#### TRY IT
In the records below, find the line that contains "Expand the Appearance" and the line that contains "Open the Таня", then retype exactly those two lines and every line between them.

[Pixel coordinate grounding data]
┄┄┄┄┄┄┄┄┄┄┄┄┄┄┄┄┄┄┄┄

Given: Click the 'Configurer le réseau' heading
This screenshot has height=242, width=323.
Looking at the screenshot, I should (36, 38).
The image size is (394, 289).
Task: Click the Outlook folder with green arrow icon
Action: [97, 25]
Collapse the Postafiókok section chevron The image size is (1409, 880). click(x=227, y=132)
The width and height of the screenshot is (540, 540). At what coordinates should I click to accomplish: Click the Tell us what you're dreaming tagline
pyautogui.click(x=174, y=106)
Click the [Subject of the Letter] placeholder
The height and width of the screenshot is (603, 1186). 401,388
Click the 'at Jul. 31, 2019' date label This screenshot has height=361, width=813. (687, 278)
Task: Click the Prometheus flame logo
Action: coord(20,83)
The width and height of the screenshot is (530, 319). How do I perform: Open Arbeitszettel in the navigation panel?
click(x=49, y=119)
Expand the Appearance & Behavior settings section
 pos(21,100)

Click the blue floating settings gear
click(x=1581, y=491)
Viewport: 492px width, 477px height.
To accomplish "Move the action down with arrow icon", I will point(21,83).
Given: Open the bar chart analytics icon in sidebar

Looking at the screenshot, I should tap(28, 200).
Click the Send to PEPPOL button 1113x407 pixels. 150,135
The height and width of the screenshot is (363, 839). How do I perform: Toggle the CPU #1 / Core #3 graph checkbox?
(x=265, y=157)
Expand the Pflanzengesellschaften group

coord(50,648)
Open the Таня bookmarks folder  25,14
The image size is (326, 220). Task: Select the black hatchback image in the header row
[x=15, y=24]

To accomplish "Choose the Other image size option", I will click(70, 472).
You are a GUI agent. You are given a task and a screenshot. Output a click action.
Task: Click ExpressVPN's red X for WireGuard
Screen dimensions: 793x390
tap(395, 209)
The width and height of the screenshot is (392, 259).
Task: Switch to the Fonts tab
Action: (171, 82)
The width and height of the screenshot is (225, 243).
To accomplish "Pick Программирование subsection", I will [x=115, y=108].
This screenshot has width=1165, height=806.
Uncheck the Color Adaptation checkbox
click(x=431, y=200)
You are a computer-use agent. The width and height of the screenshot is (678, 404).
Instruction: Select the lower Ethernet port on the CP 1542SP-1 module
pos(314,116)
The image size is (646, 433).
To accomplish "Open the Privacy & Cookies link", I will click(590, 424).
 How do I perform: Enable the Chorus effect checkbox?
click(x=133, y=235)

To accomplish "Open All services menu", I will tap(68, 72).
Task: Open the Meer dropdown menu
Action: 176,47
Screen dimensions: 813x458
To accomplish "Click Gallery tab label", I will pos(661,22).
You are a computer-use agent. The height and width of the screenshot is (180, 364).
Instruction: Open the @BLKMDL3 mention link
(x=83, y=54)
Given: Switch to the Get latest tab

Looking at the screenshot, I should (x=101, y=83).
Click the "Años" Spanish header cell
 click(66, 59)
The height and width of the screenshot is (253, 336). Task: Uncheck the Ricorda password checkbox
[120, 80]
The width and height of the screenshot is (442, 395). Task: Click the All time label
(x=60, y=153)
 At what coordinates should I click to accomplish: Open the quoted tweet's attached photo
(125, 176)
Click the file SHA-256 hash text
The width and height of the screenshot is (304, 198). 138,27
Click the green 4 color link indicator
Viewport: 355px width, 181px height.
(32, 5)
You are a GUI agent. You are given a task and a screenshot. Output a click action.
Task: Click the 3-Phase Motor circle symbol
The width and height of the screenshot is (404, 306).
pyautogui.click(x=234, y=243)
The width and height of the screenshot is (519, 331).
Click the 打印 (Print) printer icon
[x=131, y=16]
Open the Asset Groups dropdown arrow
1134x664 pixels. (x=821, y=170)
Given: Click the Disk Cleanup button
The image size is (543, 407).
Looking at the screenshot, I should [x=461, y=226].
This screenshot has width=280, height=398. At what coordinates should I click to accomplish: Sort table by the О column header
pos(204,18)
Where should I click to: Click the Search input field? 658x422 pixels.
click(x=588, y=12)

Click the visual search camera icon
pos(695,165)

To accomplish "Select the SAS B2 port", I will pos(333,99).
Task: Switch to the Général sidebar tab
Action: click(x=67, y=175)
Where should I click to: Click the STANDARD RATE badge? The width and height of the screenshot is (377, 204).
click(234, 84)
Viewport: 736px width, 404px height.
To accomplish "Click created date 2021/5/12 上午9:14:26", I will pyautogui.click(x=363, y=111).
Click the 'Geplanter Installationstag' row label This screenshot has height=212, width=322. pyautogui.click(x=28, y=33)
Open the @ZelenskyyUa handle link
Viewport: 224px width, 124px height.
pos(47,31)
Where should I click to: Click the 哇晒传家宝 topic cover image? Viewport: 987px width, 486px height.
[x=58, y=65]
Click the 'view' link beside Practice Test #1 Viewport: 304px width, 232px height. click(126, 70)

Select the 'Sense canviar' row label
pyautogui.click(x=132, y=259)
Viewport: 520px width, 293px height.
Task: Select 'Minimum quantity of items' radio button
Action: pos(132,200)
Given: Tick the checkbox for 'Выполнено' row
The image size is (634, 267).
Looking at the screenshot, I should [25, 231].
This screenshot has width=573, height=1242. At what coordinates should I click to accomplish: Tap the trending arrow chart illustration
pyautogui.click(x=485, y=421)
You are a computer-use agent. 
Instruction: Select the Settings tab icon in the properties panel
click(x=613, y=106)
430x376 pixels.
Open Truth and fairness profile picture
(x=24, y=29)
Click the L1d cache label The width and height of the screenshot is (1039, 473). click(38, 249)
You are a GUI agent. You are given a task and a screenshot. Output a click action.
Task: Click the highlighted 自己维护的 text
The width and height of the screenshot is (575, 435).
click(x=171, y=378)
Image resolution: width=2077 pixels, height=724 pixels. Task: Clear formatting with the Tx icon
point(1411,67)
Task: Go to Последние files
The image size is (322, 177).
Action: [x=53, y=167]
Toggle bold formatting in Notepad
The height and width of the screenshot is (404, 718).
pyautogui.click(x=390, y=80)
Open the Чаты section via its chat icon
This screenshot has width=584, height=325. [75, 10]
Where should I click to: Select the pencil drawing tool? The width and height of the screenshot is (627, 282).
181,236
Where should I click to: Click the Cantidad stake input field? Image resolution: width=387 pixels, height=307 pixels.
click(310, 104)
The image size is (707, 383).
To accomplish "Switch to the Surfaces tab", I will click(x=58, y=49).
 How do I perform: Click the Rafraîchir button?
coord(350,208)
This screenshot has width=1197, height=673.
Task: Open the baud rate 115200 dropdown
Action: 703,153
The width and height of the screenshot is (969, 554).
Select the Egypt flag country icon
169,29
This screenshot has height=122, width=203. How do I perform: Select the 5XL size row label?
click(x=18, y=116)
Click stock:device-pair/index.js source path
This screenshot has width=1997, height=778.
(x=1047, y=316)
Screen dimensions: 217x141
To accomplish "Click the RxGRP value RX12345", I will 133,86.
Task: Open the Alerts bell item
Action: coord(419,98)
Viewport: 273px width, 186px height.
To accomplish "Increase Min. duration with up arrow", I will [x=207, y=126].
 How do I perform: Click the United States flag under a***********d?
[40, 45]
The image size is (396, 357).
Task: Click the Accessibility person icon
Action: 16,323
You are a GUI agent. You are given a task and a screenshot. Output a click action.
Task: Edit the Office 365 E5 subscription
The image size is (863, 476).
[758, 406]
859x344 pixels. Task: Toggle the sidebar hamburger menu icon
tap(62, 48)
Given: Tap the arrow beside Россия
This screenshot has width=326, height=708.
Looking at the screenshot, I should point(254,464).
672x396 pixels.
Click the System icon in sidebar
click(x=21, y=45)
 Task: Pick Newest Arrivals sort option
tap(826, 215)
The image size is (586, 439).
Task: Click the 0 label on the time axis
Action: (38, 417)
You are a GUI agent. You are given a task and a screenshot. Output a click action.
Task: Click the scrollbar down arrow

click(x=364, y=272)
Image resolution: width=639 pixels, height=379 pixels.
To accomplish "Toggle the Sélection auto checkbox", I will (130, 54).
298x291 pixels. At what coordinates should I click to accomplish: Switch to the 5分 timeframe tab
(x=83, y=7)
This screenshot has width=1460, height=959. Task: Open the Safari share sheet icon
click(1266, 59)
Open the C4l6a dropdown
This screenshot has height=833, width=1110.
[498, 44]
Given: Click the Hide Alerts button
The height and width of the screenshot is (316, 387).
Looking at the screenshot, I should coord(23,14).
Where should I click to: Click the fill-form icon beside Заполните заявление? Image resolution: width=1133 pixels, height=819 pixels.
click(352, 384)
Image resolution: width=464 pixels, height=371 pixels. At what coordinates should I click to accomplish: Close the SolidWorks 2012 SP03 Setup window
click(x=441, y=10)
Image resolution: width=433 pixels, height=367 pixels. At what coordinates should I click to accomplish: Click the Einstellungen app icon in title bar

┄┄┄┄┄┄┄┄┄┄┄┄┄┄┄┄┄┄┄┄

#### ANSWER BOX
Expand the Appearance & Behavior settings section
 pos(21,100)

Click the blue floating settings gear
click(x=1581, y=491)
Viewport: 492px width, 477px height.
To accomplish "Move the action down with arrow icon", I will point(21,83).
Given: Open the bar chart analytics icon in sidebar

Looking at the screenshot, I should tap(28, 200).
Click the Send to PEPPOL button 1113x407 pixels. 150,135
The height and width of the screenshot is (363, 839). How do I perform: Toggle the CPU #1 / Core #3 graph checkbox?
(x=265, y=157)
Expand the Pflanzengesellschaften group

coord(50,648)
Open the Таня bookmarks folder  25,14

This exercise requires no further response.